İ’lem Eyyühel-Aziz! İnsanın bir akrabasına (meselâ) okuduğu bir Fatiha-i şerife’den hâsıl olan sevabta istifade etmekte, bir ile bin müsâvîdir. Nasıl ki ağızdan çıkan bir lâfzın işitilmesinde, bir cemâat ile bir fert bir olur. Çünkü, lâtif şeyler matbaa gibidir. Basılan bir kelimeden bin kelime çıkar.

Ve keza, nurânî şeylerde vahdet ile beraber tekessür olduğuna, yâni bir nurânî şeyde bin sevab bulunduğuna bir işârettir...

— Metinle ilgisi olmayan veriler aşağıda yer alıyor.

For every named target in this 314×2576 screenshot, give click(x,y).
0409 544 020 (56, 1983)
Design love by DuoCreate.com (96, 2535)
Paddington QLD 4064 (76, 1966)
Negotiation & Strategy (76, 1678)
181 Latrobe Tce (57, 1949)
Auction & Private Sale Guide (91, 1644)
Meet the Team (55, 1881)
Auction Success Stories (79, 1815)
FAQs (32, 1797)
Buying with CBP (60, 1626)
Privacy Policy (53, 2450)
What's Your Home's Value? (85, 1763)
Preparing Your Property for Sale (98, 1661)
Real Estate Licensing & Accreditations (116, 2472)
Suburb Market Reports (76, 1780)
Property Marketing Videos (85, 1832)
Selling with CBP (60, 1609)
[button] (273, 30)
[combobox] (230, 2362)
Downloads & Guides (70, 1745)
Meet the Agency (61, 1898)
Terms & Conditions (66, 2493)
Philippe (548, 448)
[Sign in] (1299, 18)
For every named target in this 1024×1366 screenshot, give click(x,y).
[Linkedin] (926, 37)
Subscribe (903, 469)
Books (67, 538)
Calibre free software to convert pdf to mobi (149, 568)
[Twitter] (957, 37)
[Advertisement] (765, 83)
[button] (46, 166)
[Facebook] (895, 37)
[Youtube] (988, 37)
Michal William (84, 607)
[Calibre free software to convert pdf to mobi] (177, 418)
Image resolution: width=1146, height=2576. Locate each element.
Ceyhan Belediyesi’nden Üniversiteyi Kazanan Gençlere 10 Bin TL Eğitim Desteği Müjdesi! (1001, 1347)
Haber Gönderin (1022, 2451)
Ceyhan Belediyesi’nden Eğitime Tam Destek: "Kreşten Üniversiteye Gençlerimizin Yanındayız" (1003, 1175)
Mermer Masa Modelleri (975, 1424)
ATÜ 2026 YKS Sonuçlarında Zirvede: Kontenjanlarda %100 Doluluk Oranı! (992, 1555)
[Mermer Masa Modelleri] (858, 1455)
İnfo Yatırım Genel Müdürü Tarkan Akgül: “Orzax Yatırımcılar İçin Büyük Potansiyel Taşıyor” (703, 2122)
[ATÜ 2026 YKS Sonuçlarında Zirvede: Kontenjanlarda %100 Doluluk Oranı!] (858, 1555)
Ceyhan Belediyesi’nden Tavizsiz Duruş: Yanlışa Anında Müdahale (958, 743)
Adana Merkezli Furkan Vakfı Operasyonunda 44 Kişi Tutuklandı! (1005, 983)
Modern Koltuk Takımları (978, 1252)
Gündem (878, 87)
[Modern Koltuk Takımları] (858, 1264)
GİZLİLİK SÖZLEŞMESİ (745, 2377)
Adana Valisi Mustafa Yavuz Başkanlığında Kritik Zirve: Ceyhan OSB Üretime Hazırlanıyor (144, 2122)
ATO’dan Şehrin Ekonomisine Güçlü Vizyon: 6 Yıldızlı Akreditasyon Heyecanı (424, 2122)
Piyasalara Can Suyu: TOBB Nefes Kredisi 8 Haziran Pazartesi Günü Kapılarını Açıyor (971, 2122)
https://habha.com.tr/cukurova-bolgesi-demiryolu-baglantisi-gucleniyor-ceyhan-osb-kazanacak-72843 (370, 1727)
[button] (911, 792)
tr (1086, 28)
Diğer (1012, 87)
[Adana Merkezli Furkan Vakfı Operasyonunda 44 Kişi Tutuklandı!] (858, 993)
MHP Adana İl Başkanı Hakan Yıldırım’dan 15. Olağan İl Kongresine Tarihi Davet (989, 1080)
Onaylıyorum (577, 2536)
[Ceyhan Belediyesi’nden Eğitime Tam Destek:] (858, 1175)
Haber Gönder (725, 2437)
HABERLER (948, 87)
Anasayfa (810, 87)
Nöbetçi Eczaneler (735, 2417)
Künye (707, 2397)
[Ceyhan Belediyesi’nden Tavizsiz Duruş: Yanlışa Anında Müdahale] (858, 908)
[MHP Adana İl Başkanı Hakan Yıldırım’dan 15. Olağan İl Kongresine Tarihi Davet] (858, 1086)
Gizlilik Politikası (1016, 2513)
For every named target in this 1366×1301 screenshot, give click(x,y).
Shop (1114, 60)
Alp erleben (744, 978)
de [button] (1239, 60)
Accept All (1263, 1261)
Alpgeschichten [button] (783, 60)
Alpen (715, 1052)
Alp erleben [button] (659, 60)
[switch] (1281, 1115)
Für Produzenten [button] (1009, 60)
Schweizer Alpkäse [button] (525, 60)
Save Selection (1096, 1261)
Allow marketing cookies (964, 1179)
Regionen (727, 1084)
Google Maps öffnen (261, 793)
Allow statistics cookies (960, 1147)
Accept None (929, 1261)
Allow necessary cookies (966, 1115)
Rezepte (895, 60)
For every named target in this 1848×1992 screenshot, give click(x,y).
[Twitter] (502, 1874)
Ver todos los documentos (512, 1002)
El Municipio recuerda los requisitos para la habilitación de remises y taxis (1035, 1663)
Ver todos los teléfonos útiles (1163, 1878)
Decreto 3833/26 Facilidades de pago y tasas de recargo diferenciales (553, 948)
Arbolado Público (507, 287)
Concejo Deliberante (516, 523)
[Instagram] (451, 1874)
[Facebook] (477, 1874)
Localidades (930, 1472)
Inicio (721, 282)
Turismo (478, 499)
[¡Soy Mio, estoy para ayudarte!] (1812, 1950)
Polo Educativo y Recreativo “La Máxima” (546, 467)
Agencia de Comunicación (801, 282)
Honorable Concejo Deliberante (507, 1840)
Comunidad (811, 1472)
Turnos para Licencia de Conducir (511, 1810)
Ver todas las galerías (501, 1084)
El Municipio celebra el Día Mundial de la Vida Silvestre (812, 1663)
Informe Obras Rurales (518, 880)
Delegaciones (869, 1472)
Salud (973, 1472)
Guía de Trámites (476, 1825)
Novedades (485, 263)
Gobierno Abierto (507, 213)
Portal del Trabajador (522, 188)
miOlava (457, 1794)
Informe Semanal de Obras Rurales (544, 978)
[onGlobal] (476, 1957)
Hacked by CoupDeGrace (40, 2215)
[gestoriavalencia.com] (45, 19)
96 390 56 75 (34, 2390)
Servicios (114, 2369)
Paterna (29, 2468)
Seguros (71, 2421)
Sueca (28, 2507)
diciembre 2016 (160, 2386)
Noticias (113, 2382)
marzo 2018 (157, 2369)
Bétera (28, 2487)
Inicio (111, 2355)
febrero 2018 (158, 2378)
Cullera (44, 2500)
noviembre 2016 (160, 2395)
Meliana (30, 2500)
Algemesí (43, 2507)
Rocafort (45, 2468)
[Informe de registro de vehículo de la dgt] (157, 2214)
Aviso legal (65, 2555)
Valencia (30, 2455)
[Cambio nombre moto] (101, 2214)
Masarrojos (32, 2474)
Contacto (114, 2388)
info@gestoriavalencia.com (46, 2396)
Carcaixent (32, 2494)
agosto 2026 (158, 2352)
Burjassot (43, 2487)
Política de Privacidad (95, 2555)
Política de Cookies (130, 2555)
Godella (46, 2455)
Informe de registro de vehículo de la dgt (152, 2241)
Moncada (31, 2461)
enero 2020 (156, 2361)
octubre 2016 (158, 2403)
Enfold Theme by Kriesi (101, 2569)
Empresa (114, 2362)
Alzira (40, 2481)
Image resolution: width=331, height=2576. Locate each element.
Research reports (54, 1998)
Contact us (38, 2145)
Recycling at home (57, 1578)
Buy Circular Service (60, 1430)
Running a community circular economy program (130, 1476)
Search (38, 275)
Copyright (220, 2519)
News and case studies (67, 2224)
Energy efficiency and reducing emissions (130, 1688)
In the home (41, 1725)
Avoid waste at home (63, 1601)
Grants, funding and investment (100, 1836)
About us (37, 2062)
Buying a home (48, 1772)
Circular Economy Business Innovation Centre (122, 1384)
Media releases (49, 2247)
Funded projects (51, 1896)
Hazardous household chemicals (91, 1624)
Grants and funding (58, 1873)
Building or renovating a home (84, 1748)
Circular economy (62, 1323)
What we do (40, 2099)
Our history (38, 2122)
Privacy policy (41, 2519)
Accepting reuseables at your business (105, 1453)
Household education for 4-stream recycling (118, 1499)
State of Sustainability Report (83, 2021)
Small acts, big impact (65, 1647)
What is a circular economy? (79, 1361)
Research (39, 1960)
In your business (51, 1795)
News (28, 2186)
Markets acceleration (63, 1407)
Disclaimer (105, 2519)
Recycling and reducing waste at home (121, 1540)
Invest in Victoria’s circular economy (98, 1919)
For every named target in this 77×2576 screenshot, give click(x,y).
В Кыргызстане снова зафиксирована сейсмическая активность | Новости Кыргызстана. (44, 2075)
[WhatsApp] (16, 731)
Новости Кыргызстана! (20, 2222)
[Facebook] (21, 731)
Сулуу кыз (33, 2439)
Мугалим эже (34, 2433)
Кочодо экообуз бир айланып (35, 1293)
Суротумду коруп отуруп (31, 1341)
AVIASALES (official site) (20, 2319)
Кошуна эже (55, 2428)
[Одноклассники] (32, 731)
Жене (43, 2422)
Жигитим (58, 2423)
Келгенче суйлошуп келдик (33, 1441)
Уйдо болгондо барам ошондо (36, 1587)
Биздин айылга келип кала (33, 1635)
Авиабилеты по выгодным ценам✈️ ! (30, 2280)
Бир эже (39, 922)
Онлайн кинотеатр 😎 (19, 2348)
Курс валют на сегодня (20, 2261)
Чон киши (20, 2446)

İ’lem Eyyühel-Aziz! Nebiyy-i Zîşan’ın (A.S.M.) makam-ı Mahmûd’u İlâhî bir mâide ve Rabbânî bir sofra hükmündedir. Evet tevzi’ edilen lütuflar, feyizler, ni’metler o sofradan akıyor. Resûl-i Zîşan’a (A.S.M.) okunan salâvât-ı şerîfe, o sofraya edilen dâvete icâbettir.

Ve keza, salâvât-ı şerîfeyi getiren adam, Zât-ı Peygamberîyi (A.S.M.) bir sıfatla tavsif ettiği zaman, o sıfatın nereye taallûk ettiğini düşünsün ki, tekrar be tekrar salavât getirmeye müşevviki olsun.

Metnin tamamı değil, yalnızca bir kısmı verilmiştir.